Where the line containing "Task: Open the Account person icon" appears in the records below, begin there and repeat each line exactly through the final one, dropping all pictures.

==============================

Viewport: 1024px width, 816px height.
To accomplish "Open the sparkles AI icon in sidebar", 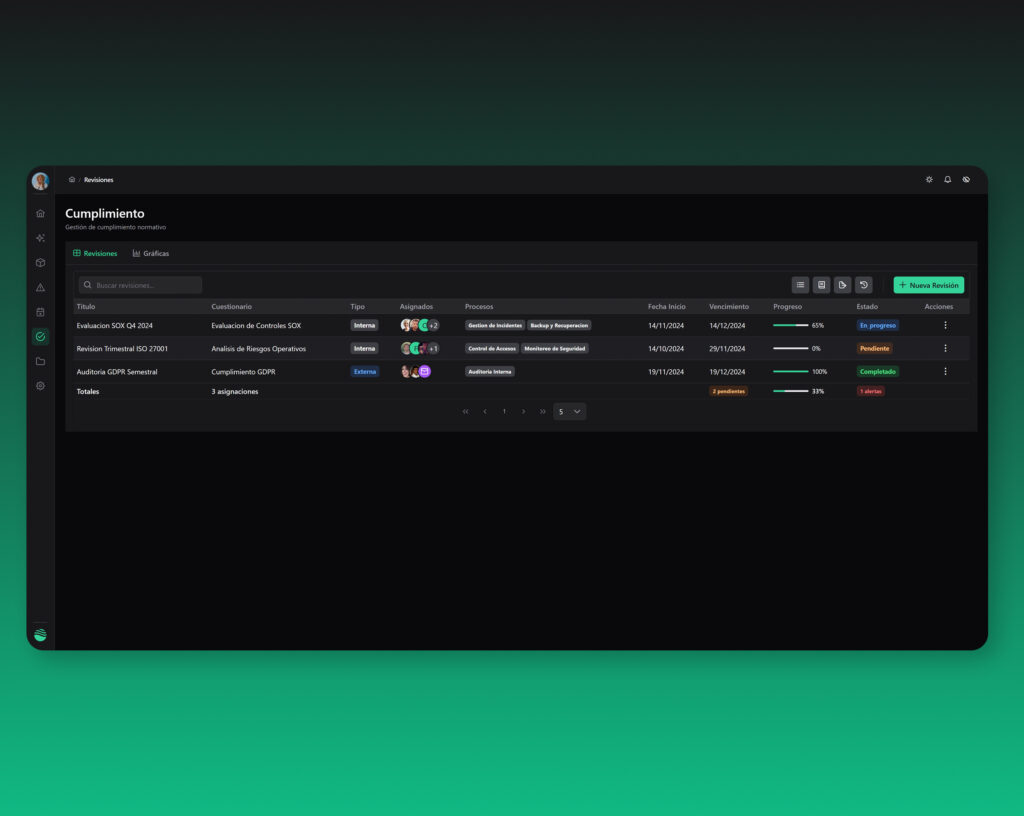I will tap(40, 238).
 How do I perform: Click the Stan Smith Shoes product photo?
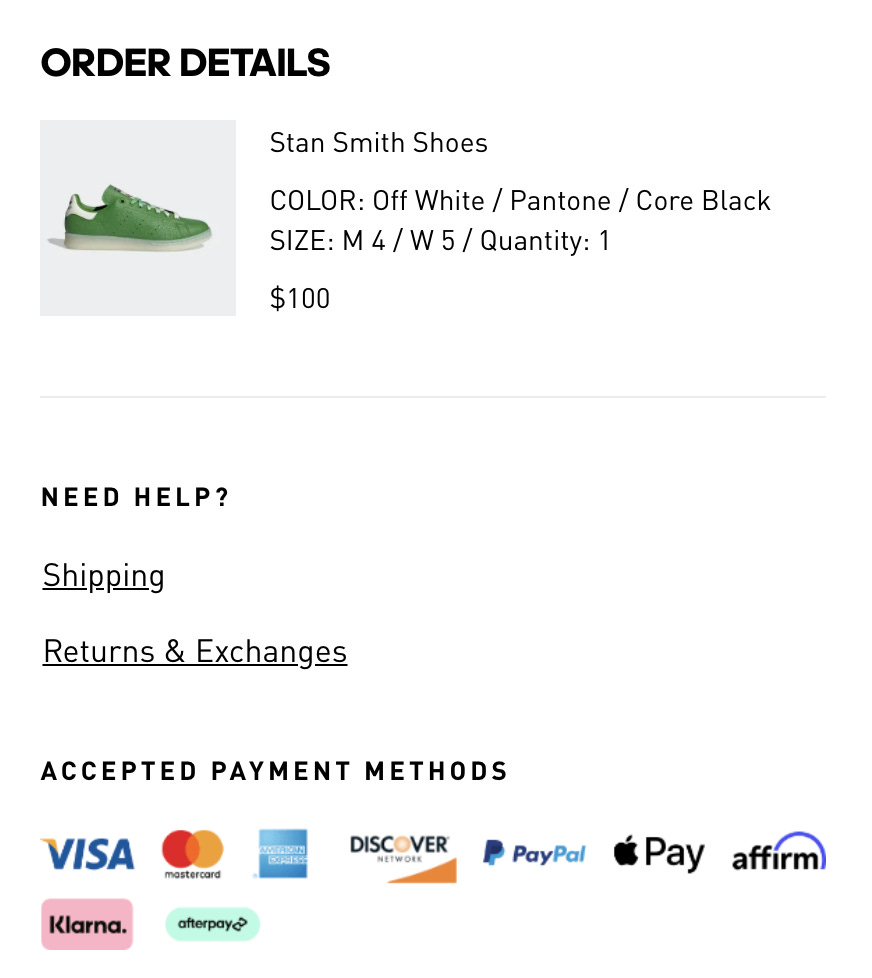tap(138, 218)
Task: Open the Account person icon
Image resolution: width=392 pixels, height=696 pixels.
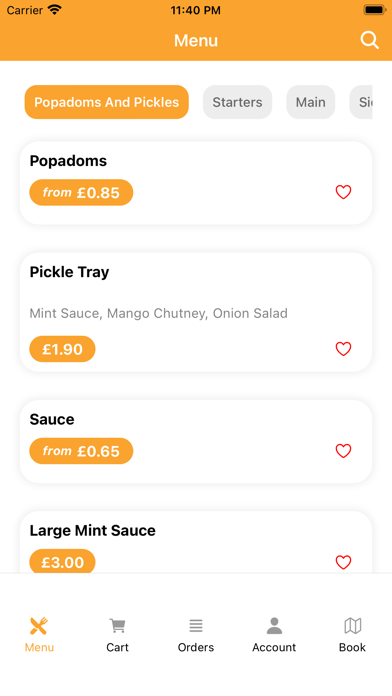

==============================

-- Response --
Task: Open the Account person icon
Image resolution: width=392 pixels, height=696 pixels.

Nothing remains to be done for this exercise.